Saturday, October 29, 2011

Catching up is just an illusion,,,

...but then, I'm not slamming illusions. Or allusions, for that matter.  It's almost a year since the last posting and I'm only now getting back to being able to think about updates and writing here. So much has happened, and so many thoughts on different levels have come and gone, but even after all this time I think I need to write them down. But first, there are some things to explain, mainly about why the long silence.

The last post contained a hint at the back-and-forth with the insurance company - applying for long-term disability benefits, at the end of my short-term disability (which I took to "freeze" the lay-off clock, you may recall). While my application for long-term disability was in progress I went on unpaid leave of absence from work.  There was some money coming in from California, but to my company, I was on leave.  And surprise! The insurance company denied my initial claim for long term disability on the grounds that I was not physically impaired (meaning, I could bend and lift and do normal physical labor). Of course, as soon as I was denied I began putting together an appeal package, and solicited the help of many friends and family for advice and counsel in addition to doing a lot of research into the effects androgen deprivation therapy has on the mind.  I also consulted a lawyer who specialized in disability claims and paid for a series of cognitive tests by a neuro-psychologist (not cheap!) to see if there were measurable effects from the therapy (there were). My doctors, and the staff people in their offices, were also pivotal in helping me with the appeal.

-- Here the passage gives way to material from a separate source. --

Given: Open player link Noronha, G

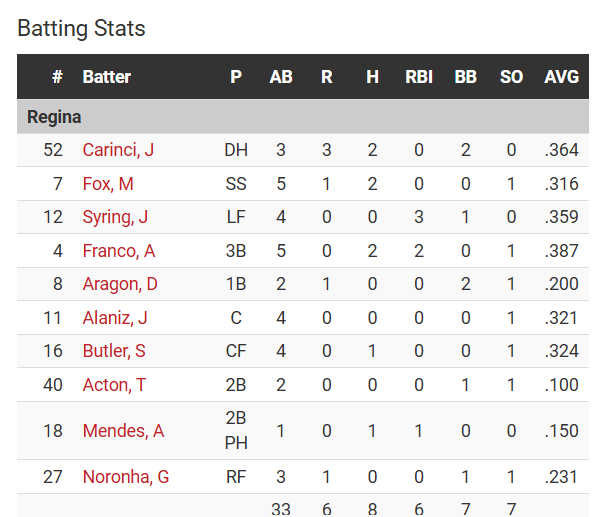Looking at the screenshot, I should pyautogui.click(x=126, y=477).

I didn't want to discuss the appeal here because I was concerned that any public information (specifically, using the name of the insurance company) might hamper my appeal and I wasn't that stupid. But I'm fairly angry at what amounts to fraudulent representation of benefits by the company I work for and by the insurance company who underwrites (and administers) the benefit.  Signing up for the benefit every year left me with the impression that all I needed to do was invoke the benefit to get it. How naive of me!  As it was, I applied, was denied on grounds that made no sense (my job was not physical, after all) and then went through months of expense and effort, all the while operating with a mind that found it increasingly hard to concentrate on anything, much less building a cohesive argument. And I had help! Consider all those who are denied and who do not have the help from friends and family to push back.

Eventually, my appeal was successful, but it was so late in coming, that I had already gone back in to work and applied for another job, in a different organization, and was in the closing steps of taking that job when MetLife decided to grant me what was by that time essentially a claim for back benefits.  I don't want to get too political here, but my brief dip into the health insurance nightmare left me convinced that these structures need serious change.  There are so many levels that can be discussed about what needs change, but just take the basic level of applying for long term disability and you can get a picture. The forms were entirely focused on physical ability and functions, as if all of the jobs that might expect to need disability claims were all manufacturing jobs. Patently ridiculous!

So, as a preview of coming attractions, to anyone still checking this, are topics still related to my treatment (not in any specific order): Unexpected radiation effects (long after stopping radiation), the return of testosterone (a goofy title for a western novel, eh?), sex drive (or, who is that Masked Man behind the wheel?), hormones and their effects on thinking and spirituality (never mind emotions), some reflections on losses and gains, and a bit of a spoof on Tieresias ... who, I think, was holding back.